• **Extracted text**:

****************

Power trips

The spectre of the 16th Lok Sabha has already begun to haunt political parties, especially the BJP. After having lost the Delhi throne twice, consecutively, the party has geared up to thwart the UPA’s attempt to hit an electoral hat-trick. To do this, the party leadership is desperate to champion the cause of anti-corruption and make its crusade against corruption an electoral plank. Of late, the saffron brigade has demonstrated astute political shrewdness in their overt support to the Anna bandwagon, a well-calculated strategy to eventually hijack the anti-corruption movement that has supposedly gained popular currency.

BJP veteran leader L.K. Advani’s “arrest me as well” challenge on the floor of Parliament and his eloquent declaration to launch a nation-wide rath yatra against corruption need to be seen against this backdrop. Although the Supreme Court ruling in the Gujarat communal riot case brought some psychological respite to Narendra Modi and gave some breathing space to the BJP, nonetheless, the court ruling also marked a subtle setback to Mr Advani’s life-long political ambition to enter 7, Race Course Road as the possibility of projecting Mr Modi as a prospective party candidate for prime ministership brightened.

****************

• **Recorded information**:
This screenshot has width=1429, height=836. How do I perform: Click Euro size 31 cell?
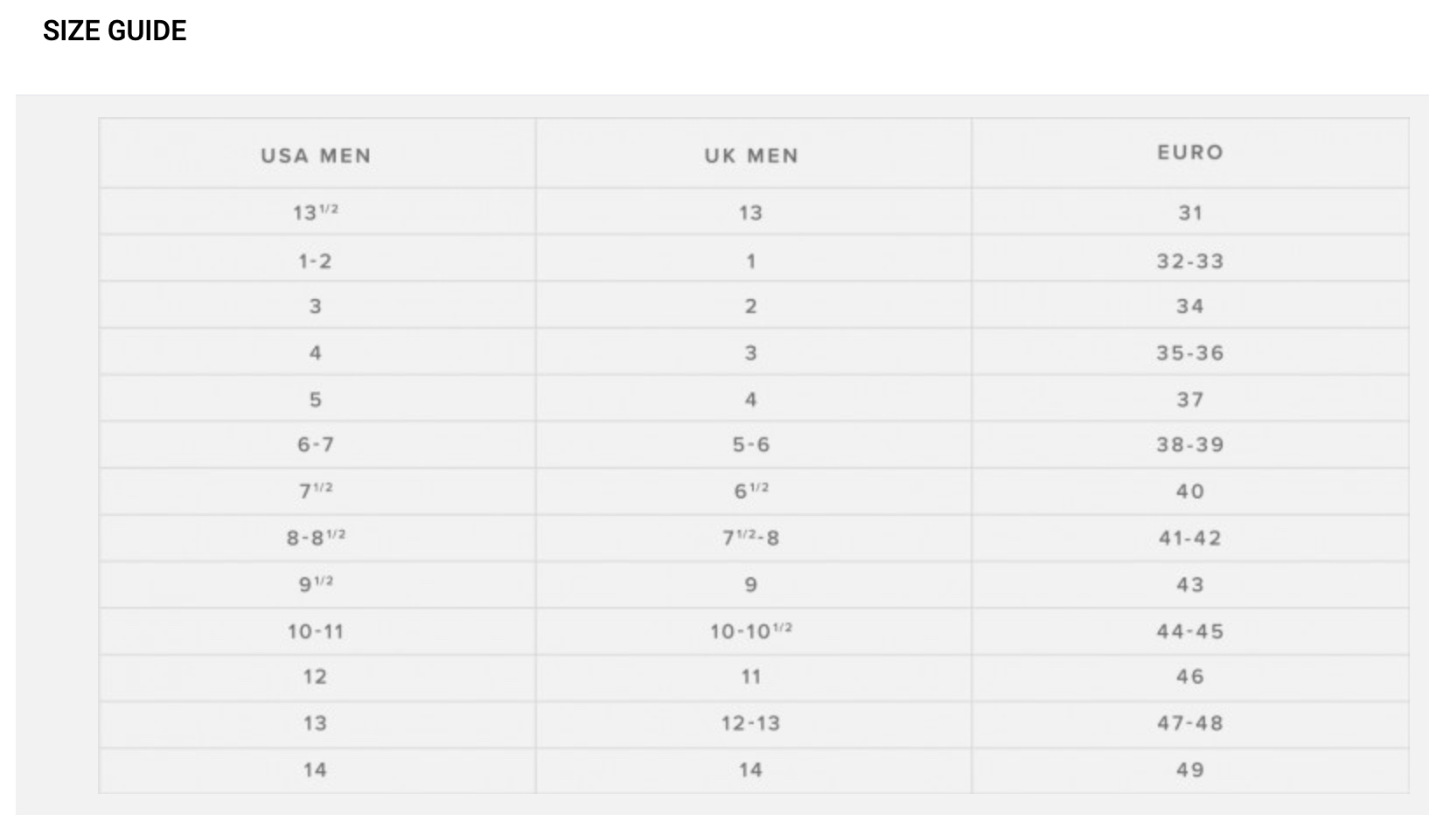pyautogui.click(x=1190, y=212)
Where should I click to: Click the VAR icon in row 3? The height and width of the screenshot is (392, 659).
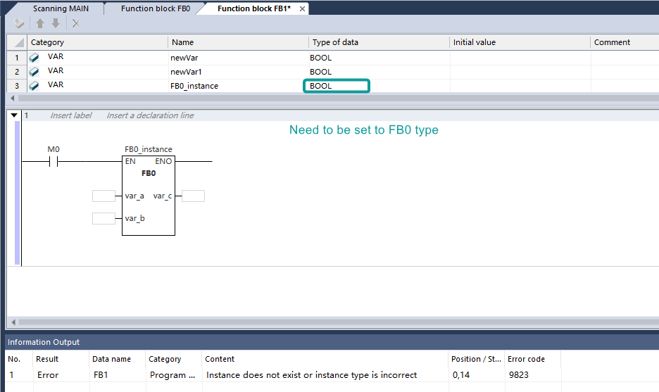coord(34,86)
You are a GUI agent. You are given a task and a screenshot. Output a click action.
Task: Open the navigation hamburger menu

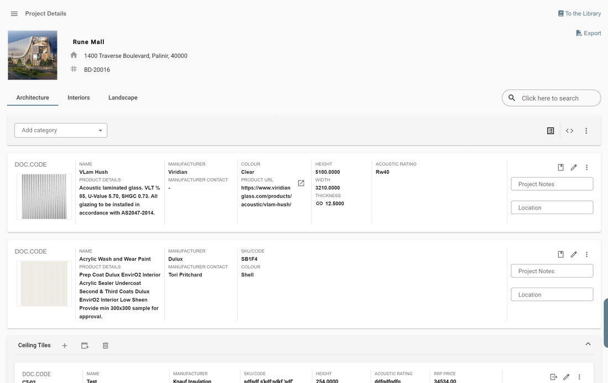[14, 13]
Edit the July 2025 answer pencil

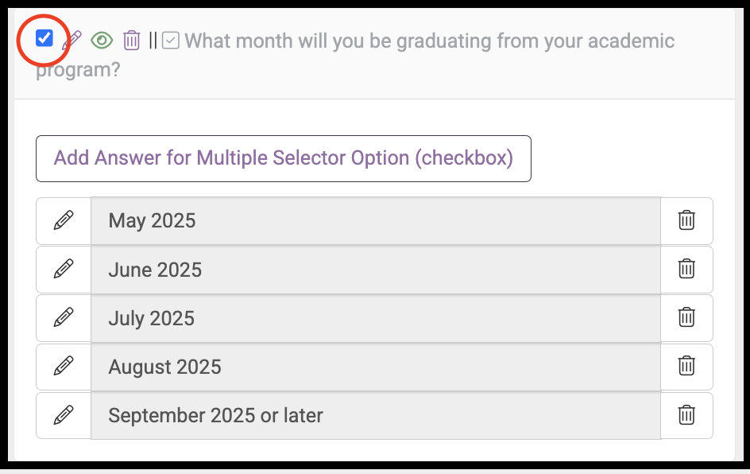[x=64, y=318]
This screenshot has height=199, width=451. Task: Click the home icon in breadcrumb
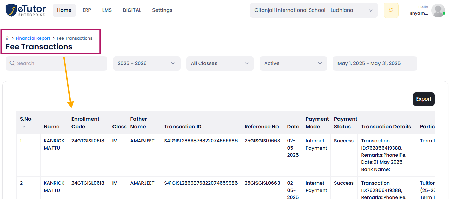(7, 38)
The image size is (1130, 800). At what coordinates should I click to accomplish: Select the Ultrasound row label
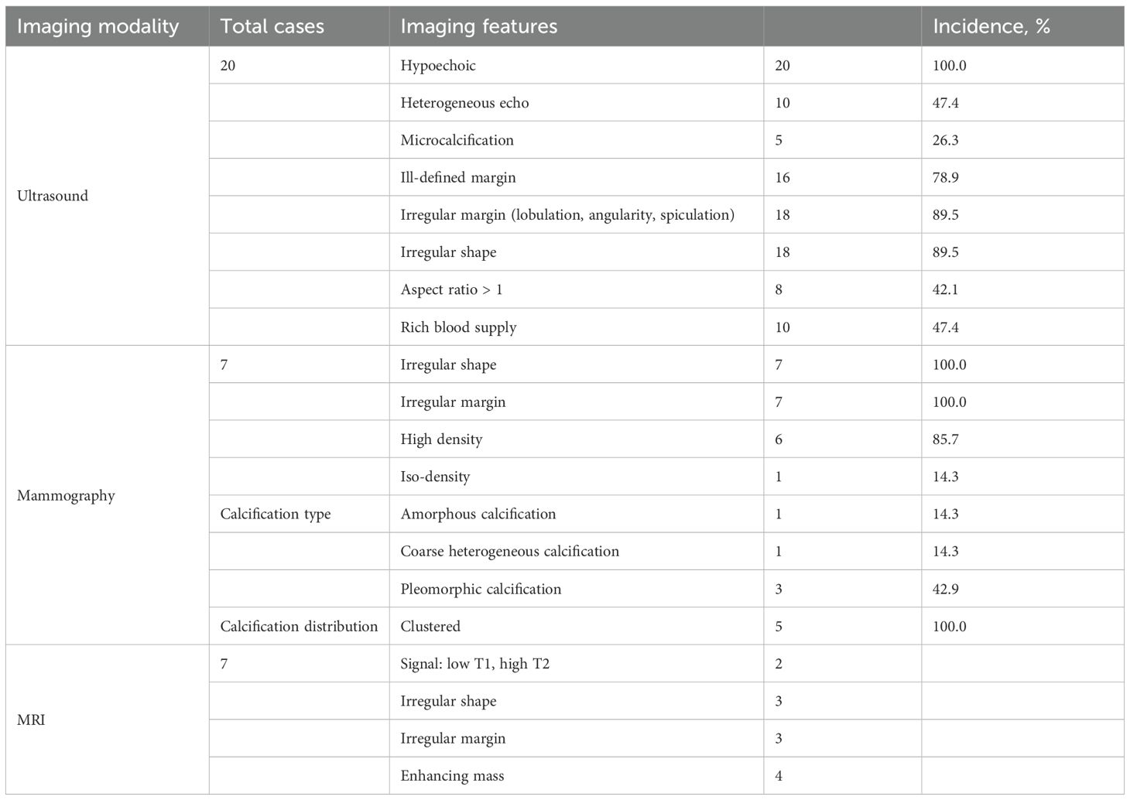tap(53, 196)
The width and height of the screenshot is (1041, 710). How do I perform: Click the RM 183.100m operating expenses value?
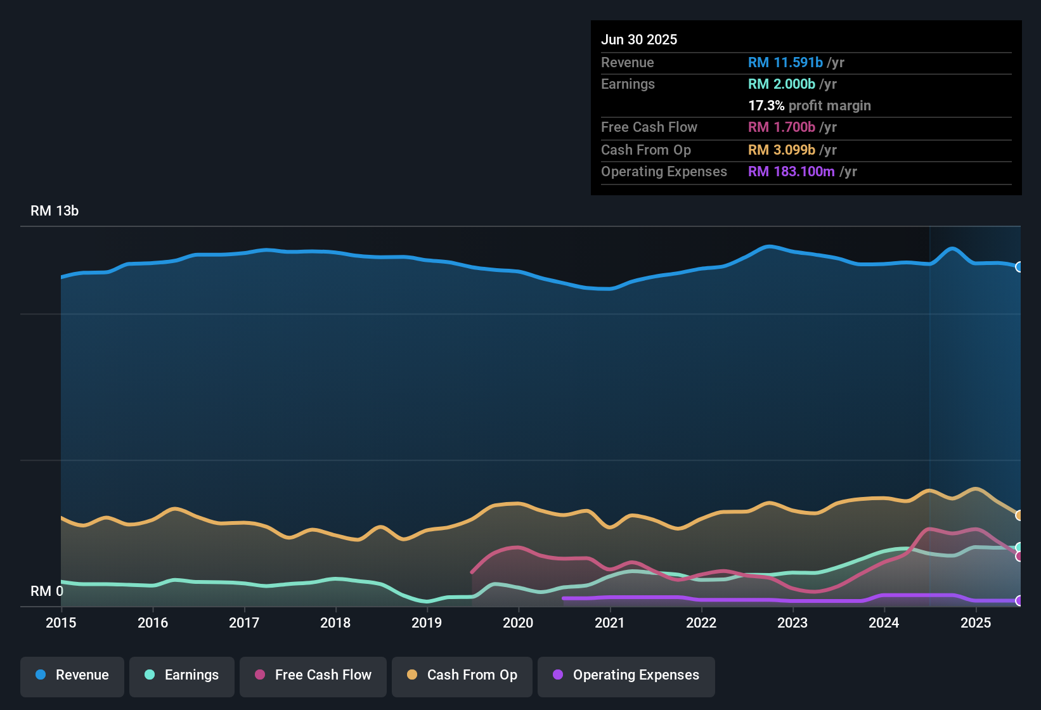[x=791, y=172]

****************

• **Objectives**:
(1) Write out the stretch of the "Power trips" commentary from "BJP veteran leader" through "prime ministership brightened.", word for word.
(2) Resume the commentary on the BJP's anti-corruption strategy after its last sentence, carrying it forward in the same voice.

• **Task responses**:
(1)
BJP veteran leader L.K. Advani’s “arrest me as well” challenge on the floor of Parliament and his eloquent declaration to launch a nation-wide rath yatra against corruption need to be seen against this backdrop. Although the Supreme Court ruling in the Gujarat communal riot case brought some psychological respite to Narendra Modi and gave some breathing space to the BJP, nonetheless, the court ruling also marked a subtle setback to Mr Advani’s life-long political ambition to enter 7, Race Course Road as the possibility of projecting Mr Modi as a prospective party candidate for prime ministership brightened.

(2)
It is apparent that the BJP, and Mr Advani in particular, have always been euphoric about rath rides to work miracles at the hustings. Undoubtedly Mr Advani’s first rath yatra helped his party in improving its political fortunes, though the extent of damage it did to India’s socio-cultural and political fabric is unparalleled and definitely beyond repair. Mr Advani’s 1990 rath yatra — from Somnath, Gujarat, to Ayodhya, Uttar Pradesh — sowed the seeds of communal malice, completely shattering India’s accommodative, tolerant and synthetic cultural edifice so painstakingly weaved bit by bit over centuries!
The concept of rath yatra in the domain of Indian electoral politics is essentially the brainchild of N.T. Rama Rao who had effectively capitalised on his celluloid image of a mythological hero with divine powers and used his legendary “Chaitanya Ratham” as a tool for political mobilisation. Unlike the sectarian, divisive message spread by Mr Advani’s yatra, NTR sought to unite the people of Andhra Pradesh, symbolising the region as Telugu talli (Telugu mother) and invoking the twin sentiments of Telugu pride and Telugu jaati (Telugu community) as political slogans that virtually bundled out the Congress from the state political scene.
Drawing inspiration from NTR, Mr Advani ventured to orchestrate a similar exercise, unfortunately to push the Indian society into fear and turbulence. Curiously enough, his pedantic formulation of concepts such as “pseudo-secularism” and “minorityism” have worsened the situation.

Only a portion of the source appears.